# Texte étudié:
À la suite de la publication de la lettre ouverte de la société civile pour l’adoption d’une politique féministe dans la lutte contre l’épidémie de COVID-19, des représentant(e)s de plusieurs organisations signataires, à savoir Aswat Nissa, le Forum tunisien des droits économiques et sociaux (FTDES), l’Initiative Mawjoudin pour l’égalité, OXFAM en Tunisie et l’association des femmes tunisiennes pour la recherche sur le développement (AFTURD) ont pris part à une réunion avec Mme Asmaa Shiri Laabidi, la ministre de la Femme et porte-parole du gouvernement, le mercredi 15 avril 2020 au siège du Ministère.
Les représentant(e)s de la société civile ont dressé la liste des recommandations urgentes que le gouvernement doit inscrire parmi ses priorités. La ministre a, quant à elle, présenté les problèmes les plus importants engendrés par la crise sanitaire que traverse le pays. Madame la ministre a, par la suite, partagé les priorités ainsi que le programme de travail du Ministère de la femme qui sera réalisé en coordination avec tous les ministères concernés et les organisations de la société civile.

# Données recueillies:

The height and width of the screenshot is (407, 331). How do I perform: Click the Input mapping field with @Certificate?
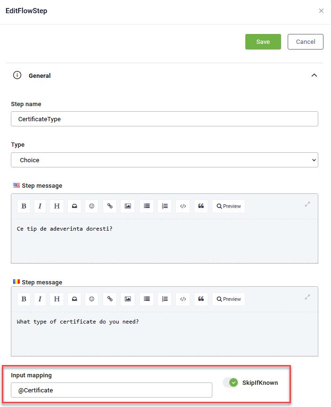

# Travail demandé:
A) Dans le texte sur la réunion avec la ministre de la Femme, à quelle date cette réunion a-t-elle eu lieu ?
B) Prolongez le texte sur la réunion avec la ministre de la Femme à la suite de sa dernière phrase.
Les lignes n'interviennent en rien dans ce travail.

# Réponses attendues:
A) Le mercredi 15 avril 2020.

B)
Les propositions de la société civile:
Les représentant(e)s de la société civile ont remarqué que les décrets-lois adoptés par le gouvernement ne sont pas sensibles au genre. Pour cette raison, les propositions émises par la société civile portent sur trois domaines fondamentaux: les droits économiques et sociaux des femmes, la santé reproductive et sexuelle des femmes et le taux de violence contre les femmes multiplié par sept pendant la période de confinement :
1-Les droits économiques et sociaux des femmes:
– Assurer un transport sécurisé et respectant les recommandations de protection contre le COVID-19 aux travailleuses agricoles.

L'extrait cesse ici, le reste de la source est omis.